Saturday, May 23, 2015

No worries at all?

I have been working on my yoga practice to help manage anxiety and all sorts of things. And as part of that I have been working on meditation as well. I have used some guided meditations and recently bought a package from Circle and Bloom that specifically focuses on PCOS and fertility and cycles.

I was listening to today's segment and after some typical relaxation routines, she says to focus on when I was "ten years old and had no worries at all. "

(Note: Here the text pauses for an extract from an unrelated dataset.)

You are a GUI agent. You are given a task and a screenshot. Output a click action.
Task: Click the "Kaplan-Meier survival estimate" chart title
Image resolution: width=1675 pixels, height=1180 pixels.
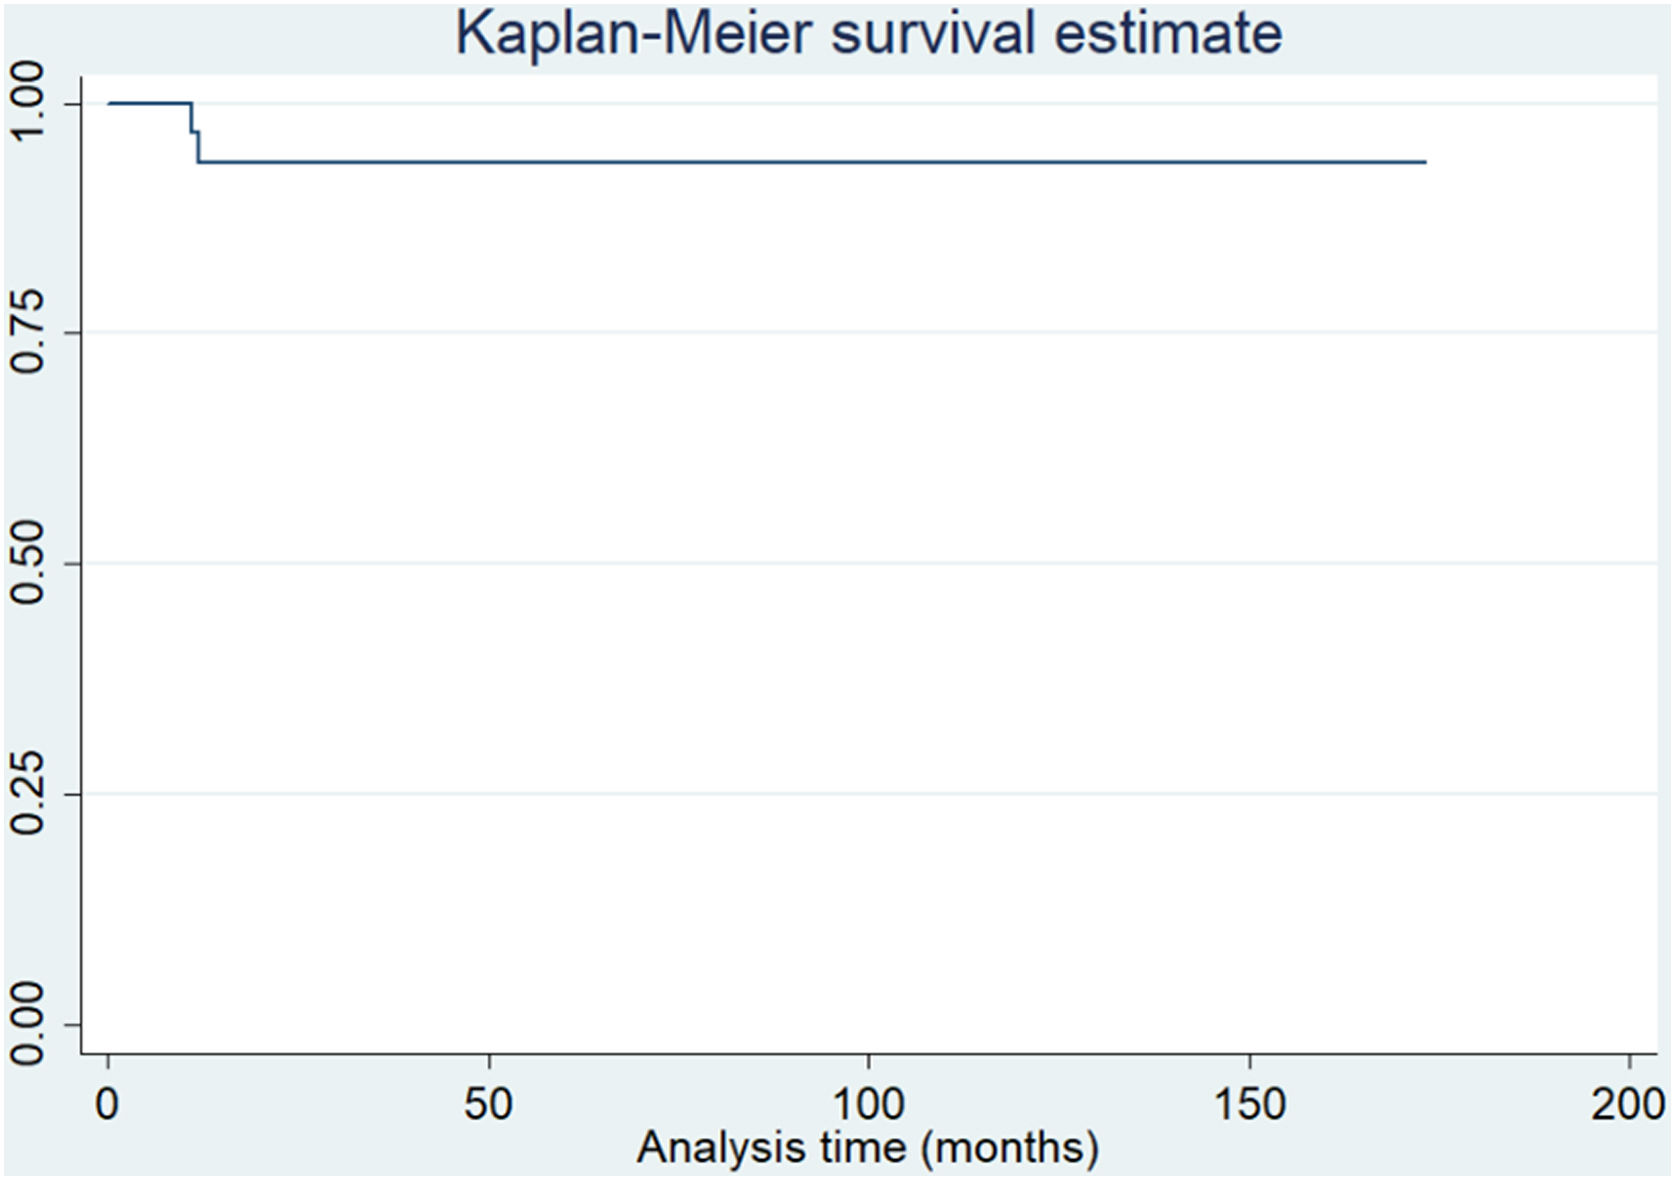[868, 34]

And that kind of stopped me cold and all day long it's been running through my head. Because my life was being turned upside down and shaken when I was ten years old. My mom packed us up and moved us out, they were going to get a divorce, my dad just...unraveled, there were horrible, terrible fights where I was basically sobbing hysterically and begging them to stop yelling. They ignored me until my mother would tell my dad to look at me and see if this is what he wanted. To do this to his daughter.  Again. Neither one was willing to stop fighting until I could be the weapon to use against the other: "Look what you're doing to Annie!"

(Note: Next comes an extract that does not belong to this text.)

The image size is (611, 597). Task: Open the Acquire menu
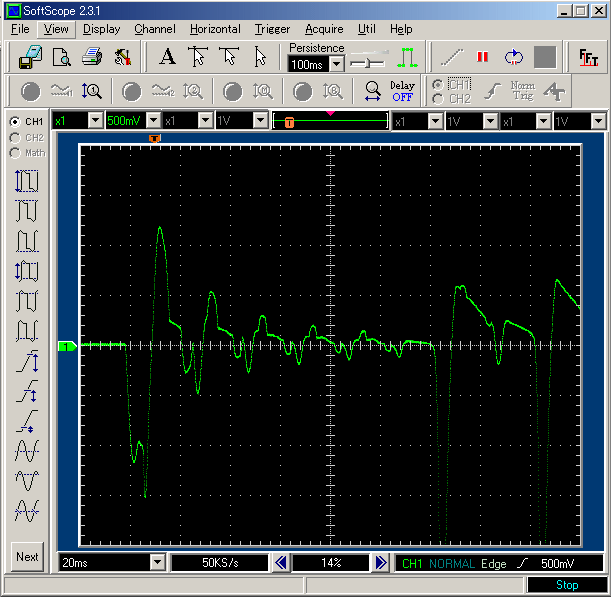[x=324, y=29]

And then he was dead and I blamed myself for it, we moved back to our house and I felt like I had to take care of everyone. Someone had to take care of us.

I can't actually think of any age where I had no worries at all. My mother once tod me a story about how I was such a good baby. On Saturday mornings she did the big housecleaning for the week, and to keep me busy, he'd give me the old TV guide in my crib. And I would rip every single page into strips while she worked. My OCD therapist was quite intrigued at that.

One of my earliest memories is hiding with my mother and infant sister in the way back of this storage closet because we were hiding from my father. He was drunk and spoiling for a fight and we had to hide until he passed out. I would have been two.

When I was five, he said goodbye to us so he could go get help. He did inpatient alcohol detox at Hazelden. I think he was gone for a few weeks. I don't know if he completed rehab or not, but he was sober when he came home and AA was his religion for a long time.

He wasn't drinking, but he was still always up for a fight. Late at night they would argue and one night a large vase was thrown by one of them. Another night it was the phone, a heavy late 70's rotary dial phone. One night they came to check on me while I was asleep and got into a shoving match when they both tried to peek in the door at the same time. I pretended to be asleep.

When my mom would go out for her sorority meeting, he would seethe and get worked up that she wasn't there and would imagine all the ways that she was betraying him until he took it out on us. More than once he would come into my room and wake me up to make me clean it. If it was already kind of clean? He would just walk along the shelf with his arm out and knock everything to the floor.
I was in first grade being kept up on school nights just so he could poke at her, to try and make her stay home.

There was a lull for a couple years, we put on a good face. Then in third grade, things began to veer off the rails just a little bit. I can't remember if there was a triggering event, or if my brain was just already wired for worst case scenarios, but something happened in third grade, I was suddenly too scared to go to school. I could not handle it. I didn't like my teacher at all, but I think it was something at home. I would fight going every morning, looking back I recognize that I was having full on panic attacks. And then resulted to gagging myself until I vomited every morning to get to stay home. And I would take super hot baths and stay in the tub as long as I possibly could, I was probably the cleanest third grader in the world, I don't know if I felt safe in the water or if it was part of my contamination phobia/OCD. It went on for a few weeks. Until they brought me to school and my father had to carry me to my classroom and practically put me in my desk in front of everyone.
And then I had to talk to a nice lady named Karen every few weeks at school. The social worker.
And I would have been nine.

Sometime that summer I found his handgun. And I put it back because I was scared of being caught. But I was also scared that he might kill us with it. And then the next winter we moved out and he was dead by spring. Thirty-one years ago this weekend, actually.